> _TASKS FOR THIS EXERCISE_
[a] Translate this sentence from the blog post on The Shining into Spanish: "Even in his writing, he hasn’t achieved much."
[b] From the blog post on The Shining, extract the passage starting at "We can interpret" and ending at "of writer’s block.", word for word.
[c] Extend the blog post on The Shining by writing what comes next after its final sentence.

===== READING TEXT =====

Thursday, October 30, 2014

Blog #3 - And You Thought Your Family Had Problems

In Stanley Kubrick’s The Shining, the viewer witnesses the deterioration of a humble, middle-class, white family as a result of the threat, and the very existence, of the patriarchy and the societal pressures it puts on men.  As Vivian Sobchack explained, the repressed is no longer “an excessive will to power and knowledge as well as unbridled sexual desire” but rather “patriarchal hatred, fear, and self-loathing (152).” In the film, gender roles are clearly established and, as seen in most of the horror films we’ve watched thus far, the female is victimized by a male antagonist.
Jack struggles to maintain his role as the male dominant of the family and attempts to reassert his role in a hostile manner. We must first assess the reason Jack feels threatened in his role as the patriarch of the family. As Sobchack discusses in her essay, rage is induced in the father if he fails to achieve the economic and political benefits of patriarchal power, which is threatened as “the patriarchy is challenged, as more and more families no longer conform in structure, membership, and behavior of the standards set by bourgeois mythology.”

We can interpret Jack as feeling emasculated because he has not achieved much in his life as a man. He does not have a successful, “masculine” career (engineer, doctor, businessman, etc) and has resorted to taking up a job as a hotel caretaker not only to support his middle-class family but to focus on his writing. Even in his writing, he hasn’t achieved much. The solitude of the hotel in the unforgiving winter does not offer Jack inspiration but rather hinders his ability to write. The isolation is not only represented through the hotel, which becomes disconnected from the rest of the world once the phone lines go down, but through his family. Wendy and Danny are seen happily running through the maze hand-in-hand, with Jack left alone in the hotel with an aggravatingly have case of writer’s block.


He leers over the miniature model of the maze with an unpleasant gaze as if to maintain dominance, and in this case, omnipotence, over his wife and son. The tracking shot is constantly following Wendy and Danny in the maze from the rear like a beast hunting its prey.

===== DATASET CONTENT =====

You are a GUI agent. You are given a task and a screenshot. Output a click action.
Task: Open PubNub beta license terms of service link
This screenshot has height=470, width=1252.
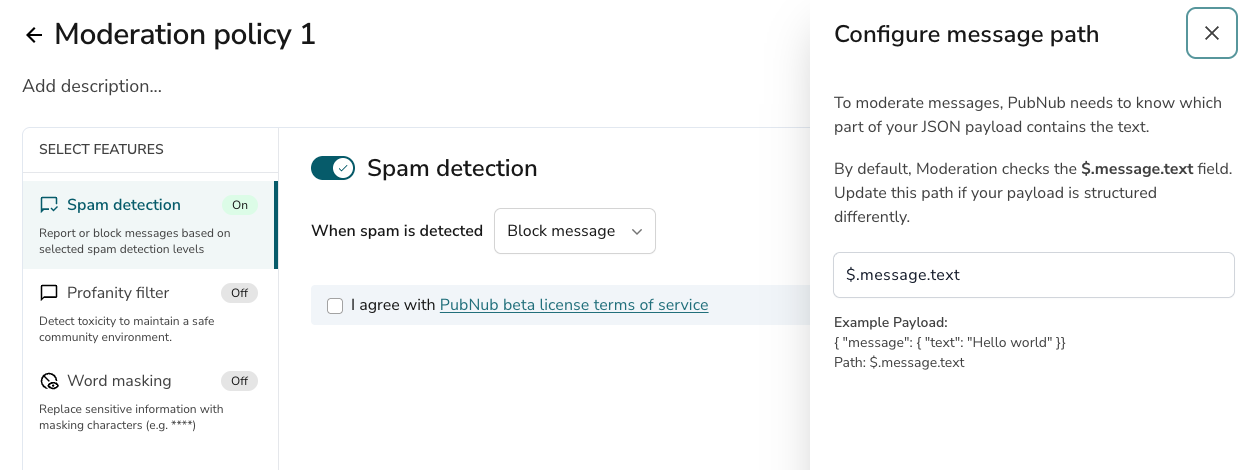(x=574, y=305)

=====

> _LIST OF ANSWERS_
[a] Incluso en su escritura, no ha logrado mucho.

[b]
We can interpret Jack as feeling emasculated because he has not achieved much in his life as a man. He does not have a successful, “masculine” career (engineer, doctor, businessman, etc) and has resorted to taking up a job as a hotel caretaker not only to support his middle-class family but to focus on his writing. Even in his writing, he hasn’t achieved much. The solitude of the hotel in the unforgiving winter does not offer Jack inspiration but rather hinders his ability to write. The isolation is not only represented through the hotel, which becomes disconnected from the rest of the world once the phone lines go down, but through his family. Wendy and Danny are seen happily running through the maze hand-in-hand, with Jack left alone in the hotel with an aggravatingly have case of writer’s block.

[c]
With nothing to distract him from his thoughts, Jack grows frustrated with himself and his failure as a writer (“All work and no play makes Jack a dull boy.”) He therefore relieves himself of this frustration, if only for a moment, by verbally attacking his wife. He continues to emotionally detach himself from his family. He undermines his wife by brushing off her speculations of someone breaking into the hotel and scoffing at, then begrudgingly adhering to, her pleas to confront the supposed intruder. Interactions between Jack and Danny are also uncomfortable and unnerving. The prolonged silence between the two plays out the scene in a way that makes the viewer fear for Danny’s safety. Jack’s disheveled appearance gives the impression that he is mentally and emotionally unstable and his unfit to care for his son given the fact that he has hurt Danny while under the influence before.



Wendy and her role as the feminine mother plays a key part in the climax of the film. This film abandons the un-feminist idea that women must adopt masculine character traits in order to save themselves and their loved ones from the masculine monster. She first displays resistance by wielding a baseball bat against her husband. A break in the status quo is evident here. Although she has the upper-hand with her weapon, Jack still intimidates, overpowers, and undermines her, constantly mocking her fear and desperation to take Danny to a hospital. She is unable to attack him, constantly walking backwards and missing his head with each swing. She eventually renders him unconscious but he later regains his strength and viciously attacks his family. Wendy, wielding a knife this time, is traumatized and unable to kill and “castrate” her monstrous husband (reestablishing the typical gender roles seen in film of the male antagonist and victimized female). Danny is able to outsmart his father by running and hiding from him in the maze. Wendy and Danny manage to escape, leaving Jack to die in the harsh winter cold. Wendy does not abandon her role as a mother. She is still depicted as weak and emotionally traumatized but she is a strong female character in the respect that she desperately prioritizes her son’s life and safety over her own. This film firmly establishes the interaction between the monstrous male, and protagonist female, and the status quo the monstrous male tries so desperately to maintain.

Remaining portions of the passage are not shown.